I’ve seen suffering that defies logic. I’ve also seen small acts like an apology, a hand held, or a final conversation carry more weight than any résumé line ever could. That contrast, the ache and the awe, has shaped how I think about living.

That proximity to life and death has been an unforgiving teacher. It rearranges priorities. It strips away a lot of what we thought mattered, leaving what remains: reality without comforting ornamentation.

We often believe we’re changing, when in truth we’re only rearranging. Real change isn’t cosmetic. It’s structural. It reaches deep down into how we interpret, how we choose, what we tolerate, what we keep returning to.

Somewhere along the way, our ideas of happiness became contaminated. We internalized a version of success that wasn’t fully ours. It was louder, shinier, more marketable and it promised a payoff that kept getting postponed. Eventually it confused us. We kept upgrading the surface while the underlying hunger stayed the same.

So I began to ask simple questions. What do I want? What do I need? What am I seeking? And where do these desires come from? Are they truly mine, or were they planted by a culture that benefits from my uncertainty, my dissatisfaction, my sense of never-enough?

We live in a world that trades in attention. It spots insecurities quickly, feeds them, and offers products, status, and identities as relief. It isn’t surprising that so many people feel restless even when life is fine on paper.

Change is hard. Habit is sticky. Knowing is cheap. Doing is costly. We fall back into what’s familiar even when it no longer serves us because the mind confuses familiarity with safety. Most of us have had the experience of deciding, late at night, that tomorrow will be different, then waking up inside the same day again.
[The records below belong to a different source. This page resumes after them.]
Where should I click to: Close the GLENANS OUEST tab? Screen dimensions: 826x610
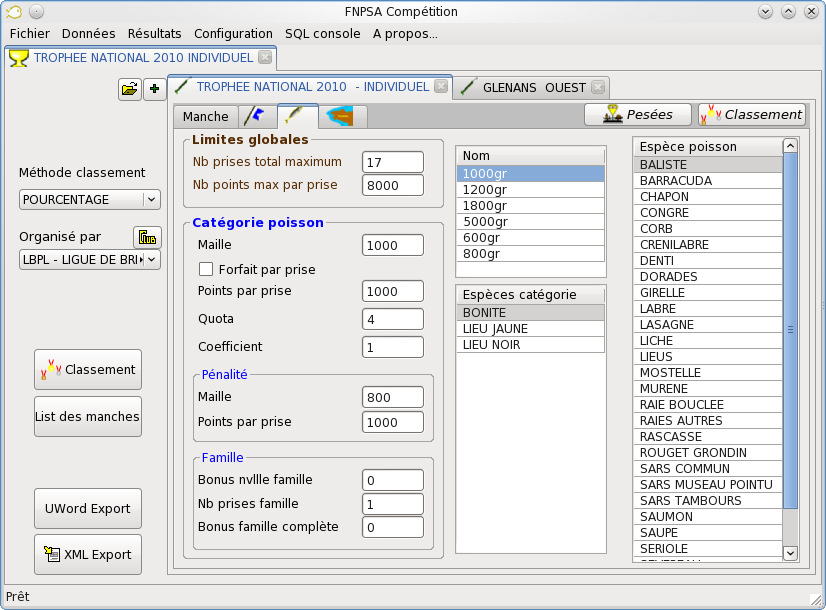click(597, 87)
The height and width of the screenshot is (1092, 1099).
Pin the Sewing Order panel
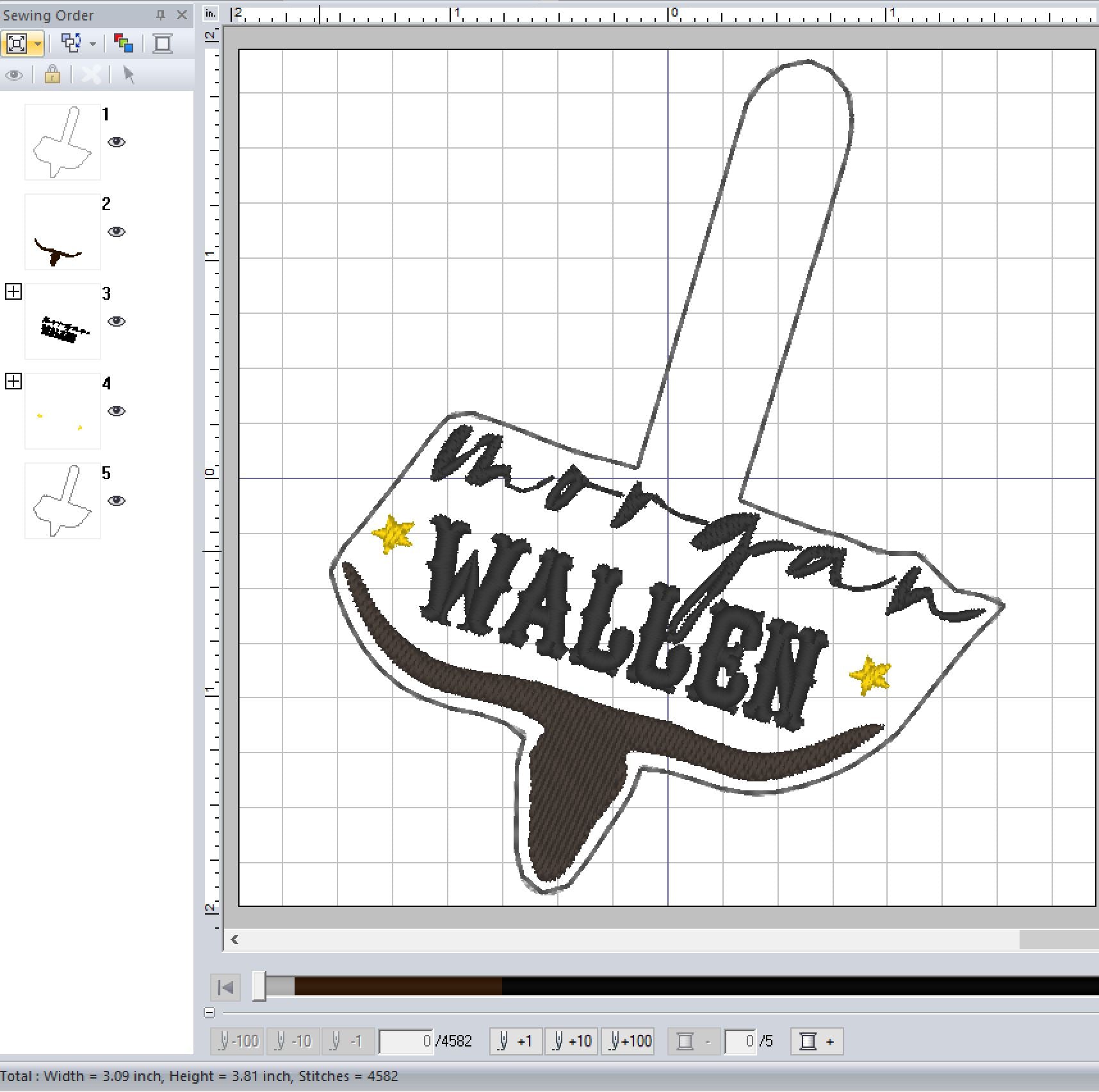(x=161, y=15)
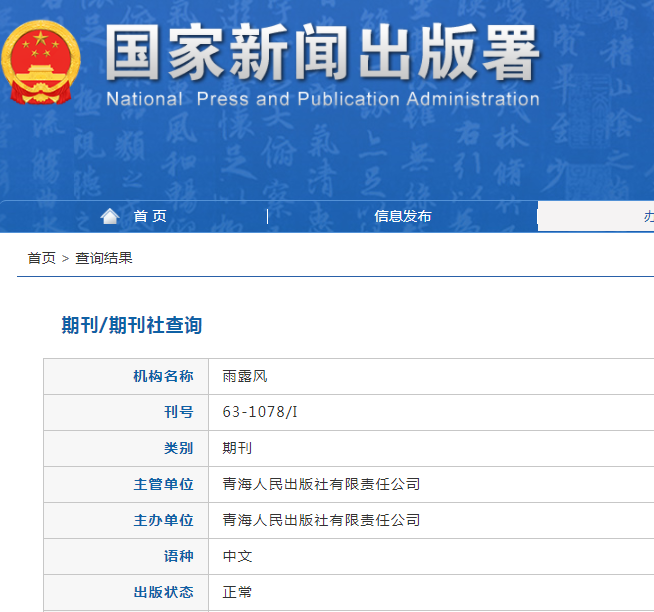Click the 出版状态 row label
Image resolution: width=654 pixels, height=612 pixels.
tap(163, 592)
In the last few years, many of our routines were disrupted. People were confined to their homes, their devices, their relationships, their thoughts. Some ties strengthened; others frayed. The illusion of certainty took on cracks. Even now, the world has a background hum of news, conflict, and instability that makes it harder to feel settled. A lot of people move through their days half-awake, managing and coping, rarely arriving.

This isn’t only personal. It’s systemic. The external world puts pressure on the inner world, and the inner world absorbs it until it starts to feel like an identity.

So it’s worth asking, without drama: what is happening to us?

Before we begin, it may help to know what this book is trying to do. It is not a program for becoming happier, more productive, or more impressive. It is an attempt to understand why so many capable people feel quietly depleted, even when their lives look successful from the outside.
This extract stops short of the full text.